▶ YOUR INSTRUCTIONS: Return the lines of the records below verbatim, leaving out the pictures.

Rows from a dataset:
* * * * *
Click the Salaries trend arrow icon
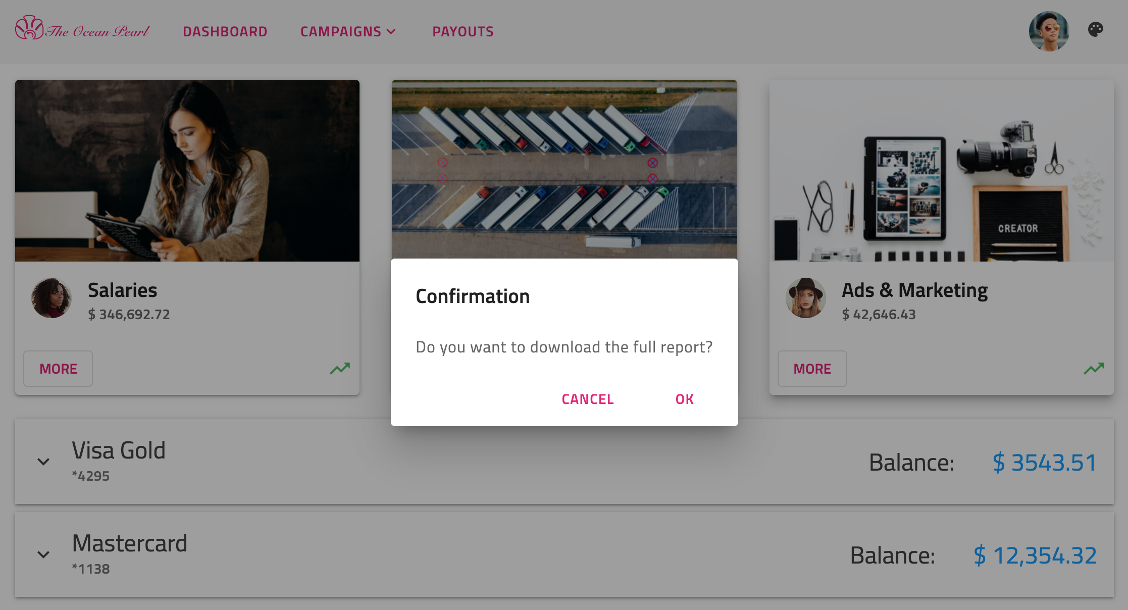 [x=339, y=368]
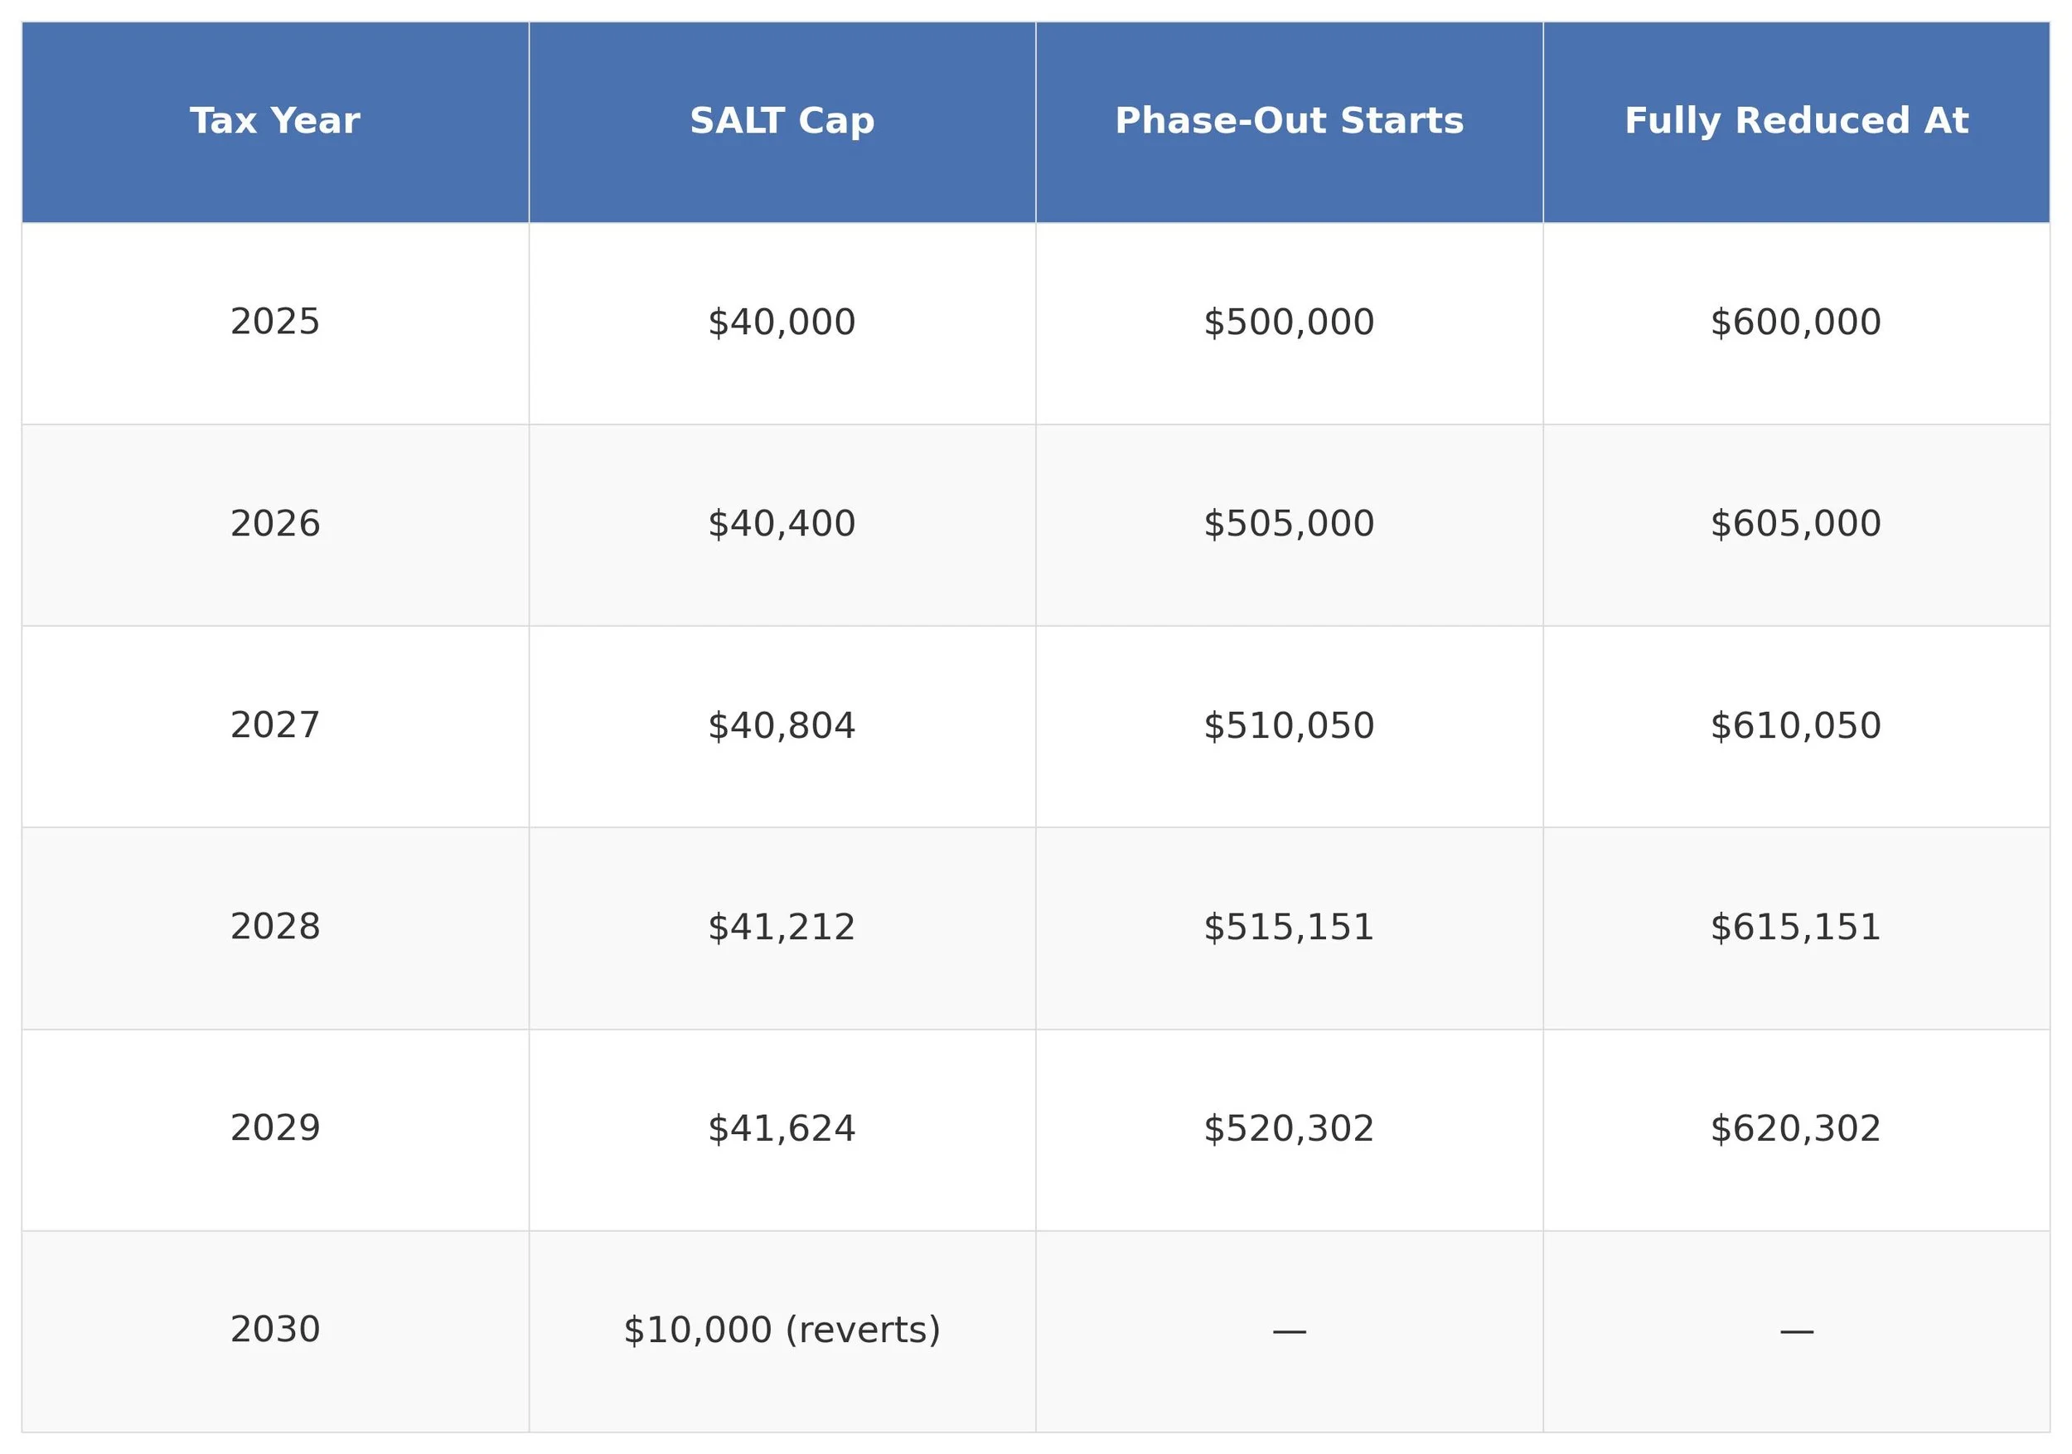Select the 2027 row year cell
This screenshot has height=1454, width=2072.
tap(274, 726)
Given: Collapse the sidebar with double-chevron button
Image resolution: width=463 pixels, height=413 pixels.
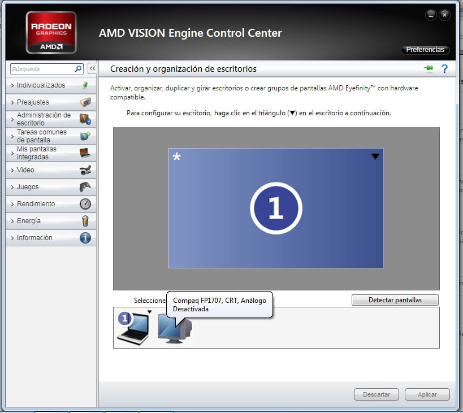Looking at the screenshot, I should pos(92,69).
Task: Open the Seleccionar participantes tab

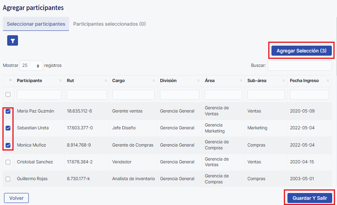Action: (x=36, y=24)
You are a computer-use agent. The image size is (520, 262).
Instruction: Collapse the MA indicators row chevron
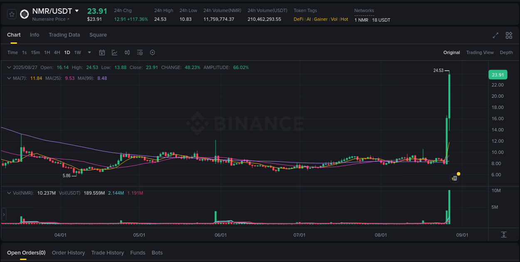point(9,78)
* * * * *
▶ RESPONSE TO THE TASK:
Click the Salaries trend arrow icon
 [x=339, y=368]
Select the 2027 row year cell
This screenshot has height=1454, width=2072.
tap(274, 726)
Given: Collapse the sidebar with double-chevron button
Image resolution: width=463 pixels, height=413 pixels.
Looking at the screenshot, I should pos(92,69).
Task: Open the Seleccionar participantes tab

Action: (x=36, y=24)
You are a computer-use agent. The image size is (520, 262).
Instruction: Collapse the MA indicators row chevron
point(9,78)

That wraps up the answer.